--- Reading passage ---
Protein-coding gene in the species Homo sapiens

Ephrin-B2 is a protein that in humans is encoded by the EFNB2 gene.

== Function ==

This gene encodes a member of the ephrin (EPH) family. The ephrins and EPH-related receptors comprise the largest subfamily of receptor protein-tyrosine kinases and have been implicated in mediating developmental events, especially in the nervous system and in erythropoiesis. Based on their structures and sequence relationships, ephrins are divided into the ephrin-A (EFNA) class, which are anchored to the membrane by a glycosylphosphatidylinositol linkage, and the ephrin-B (EFNB) class, which are transmembrane proteins. This gene encodes an EFNB class ephrin which binds to the EPHB4 and EPHA3 receptors.

== Cancer ==
EFNB2 gene has been observed progressively downregulated in Human papillomavirus-positive neoplastic keratinocytes derived from uterine cervical preneoplastic lesions at different levels of malignancy. For this reason, EFNB2 is likely to be associated with tumorigenesis and may be a potential prognostic marker for uterine cervical preneoplastic lesions progression.

== Interactions ==

EFNB2 has been shown to interact with EPHA3 and EPHB1 in optic chiasm development.

EFNB2 has also been shown to serve as a receptor for Hendra Virus and Nipah Virus, mediating entry into the cell during infection.

Ephrin-B2 has been shown to be a mediator of angiogenesis in mouse models, teasing potential for application to various forms of tissue healing. A novel study published in 2022 showed that Uterine and Splenic Natural Killer cells releasing Ephrin-B2 induced formation of endothelial microtubules in a vascular endothelial pattern.

--- Collected material ---
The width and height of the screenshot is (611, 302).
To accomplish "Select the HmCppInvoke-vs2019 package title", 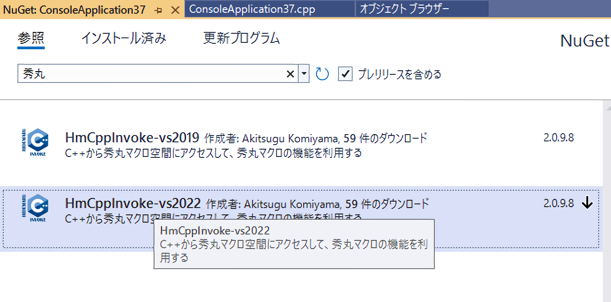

--- Problem 1 ---
Rewrite the part of the passage on Ephrin-B2 starting with "This gene encodes a member" and going on through "and EPHA3 receptors.", swapping "nervous system" for "central nervous system".
--- Problem 2 ---
According to the passage on Ephrin-B2, which two viruses use EFNB2 as a receptor for entering the cell?
You can set the data aside; none of it is needed here.

--- Answer 1 ---
This gene encodes a member of the ephrin (EPH) family. The ephrins and EPH-related receptors comprise the largest subfamily of receptor protein-tyrosine kinases and have been implicated in mediating developmental events, especially in the central nervous system and in erythropoiesis. Based on their structures and sequence relationships, ephrins are divided into the ephrin-A (EFNA) class, which are anchored to the membrane by a glycosylphosphatidylinositol linkage, and the ephrin-B (EFNB) class, which are transmembrane proteins. This gene encodes an EFNB class ephrin which binds to the EPHB4 and EPHA3 receptors.

--- Answer 2 ---
Hendra Virus and Nipah Virus